He coughed and blew his nose vigorously before replying.

"You young love-birds won't miss me," he remarked rather lamely.

"But we shan't go unless you do," said Millie with an air of decision that was sweet to Bindle's ears, "and I've been so looking forward to it. Oh, Uncle Joe! can't you really manage it just to please meeee?"

Bindle looked into the pleading face turned eagerly towards him, at the parted lips ready to smile, or to pout their disappointment and, in a flash, he realised the blank in his own life.

"P'raps 'is Nibs might like to 'ave you all to 'imself for once," he suggested tentatively. "There ain't much chance with a gal for another cove when your Uncle Joe's about."

Millie laughed. "Why, it was Charlie who sent me to ask you, and to say if you couldn't come to-night we would put it off. Oh! do come, Uncle Joe. Charlie's going to take us to dinner at the Universal Café, and they've got a band, and, oh! it will be lovely just having you two."

"Well!" began Bindle, but discovering a slight huskiness in his voice he coughed again loudly. "Seem to 'ave caught cold," he muttered, then added, "Of course I might be able to put that job orf."

"But don't you want to come, Uncle Joe?" asked Millie, anxiety in her voice.

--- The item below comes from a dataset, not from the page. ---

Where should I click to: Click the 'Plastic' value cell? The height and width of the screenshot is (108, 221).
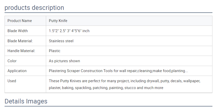click(129, 51)
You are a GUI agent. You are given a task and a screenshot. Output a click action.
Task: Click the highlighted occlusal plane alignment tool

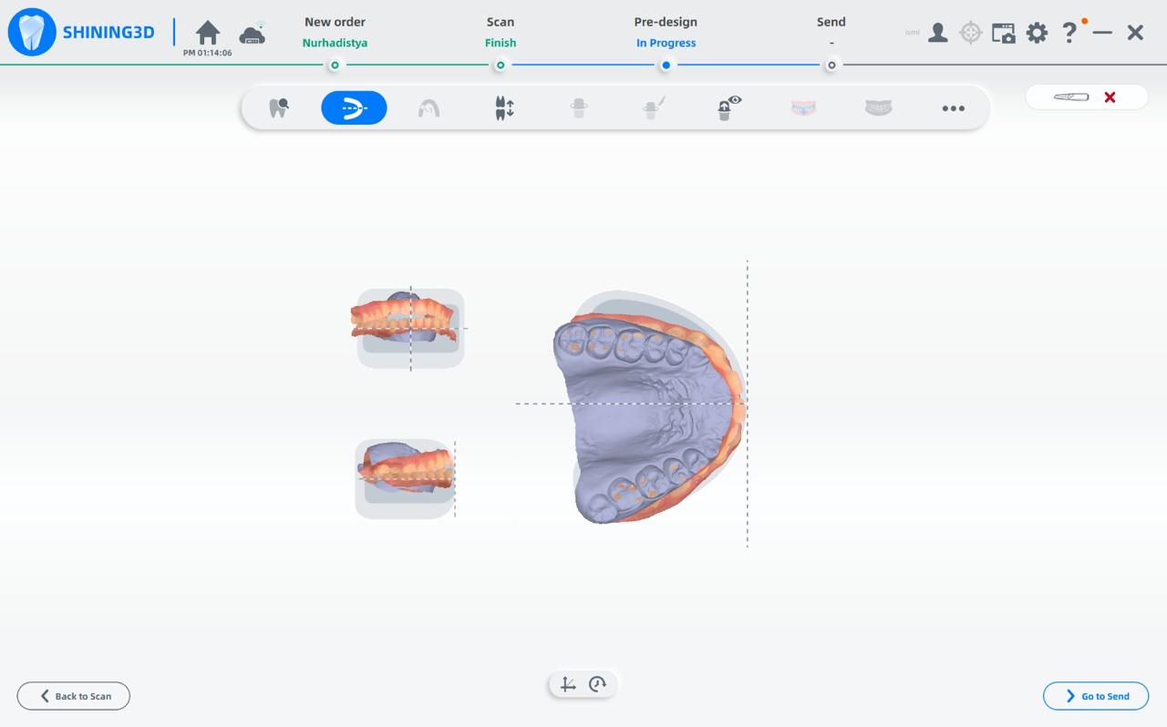pyautogui.click(x=354, y=108)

"Want to come!" repeated Bindle. "Of course I want to come; but, well, I wanted to be sure you wasn't jest askin' me because you thought it 'ud please your ole uncle," he concluded somewhat lamely.

"Oh, Uncle Joe!" cried Millie, "how could you think anything so dreadful. Why, wasn't it you who gave me Charlie?"

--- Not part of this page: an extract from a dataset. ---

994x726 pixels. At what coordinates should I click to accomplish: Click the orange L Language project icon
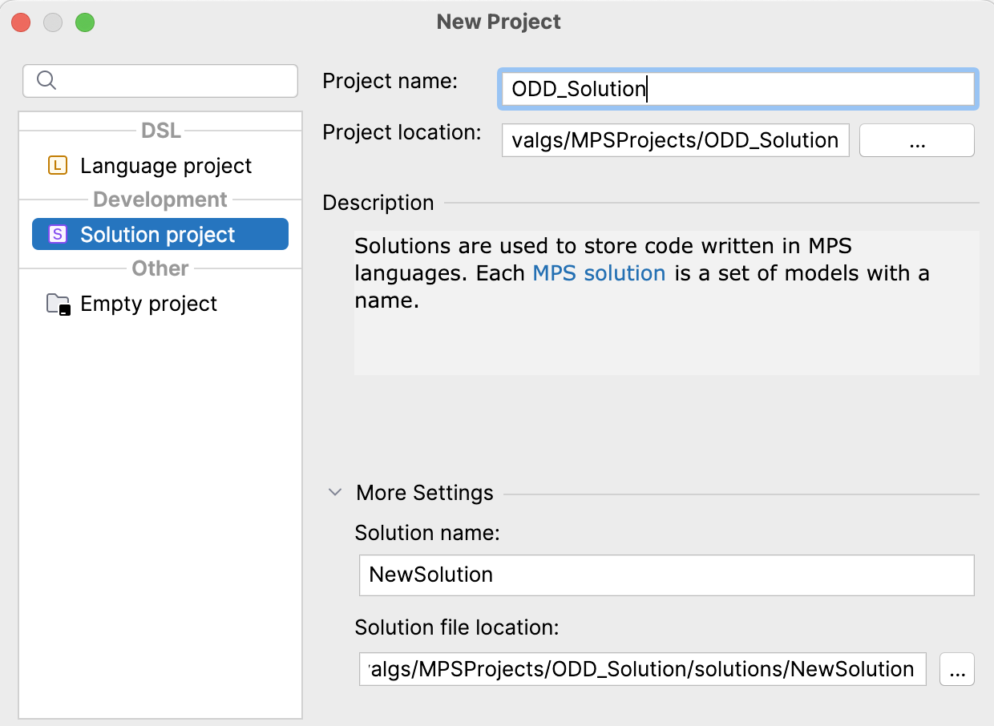tap(58, 166)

Bindle looked curiously at her. He was always discovering in his niece naïve little touches that betokened the dawn of womanhood.

"Ain't we becomin' a woman, Millikins!" he cried, whereat Millie blushed.

"Thank you so much for promising to come," she cried. "Seven o'clock at Putney Bridge Station. Don't be late, and don't forget," she cried and, with a nod and a smile, she was gone.

Bindle watched her neat little figure as she tripped away. At the corner she turned and waved her hand to him, then disappeared.

"Now I don't remember promisin' nothink," he muttered. "Ain't that jest Millikins all over, a-twistin' 'er pore ole uncle round 'er little finger. Fancy 'Earty 'avin' a gal like that." He turned in the direction of Fenton Street. "It's like an old 'en 'avin' a canary. Funny place 'eaven," he remarked, shaking his head dolefully. "They may make marriages there, but they make bloomers as well."

At five minutes to seven Bindle was at Putney Bridge Station.

"Makes me feel like five pound a week," he murmured, looking down at his well-cut blue suit, terminating in patent boots, the result of his historical visit to Lord Windover's tailor. "A pair o' yellow gloves and an 'ard 'at 'ud make a dook out of a drain-man. Ullo, general!" he cried as Sergeant Charles Dixon entered the station with a more than ever radiant Millie clinging to his arm.

"'Ere, steady now, young feller," cautioned Bindle as he hesitatingly extended his hand. "No pinchin'!"

Charlie Dixon laughed. The heartiness of his grip was notorious among his friends.

"I'm far too glad to see you to want to hurt you, Uncle Joe," he said.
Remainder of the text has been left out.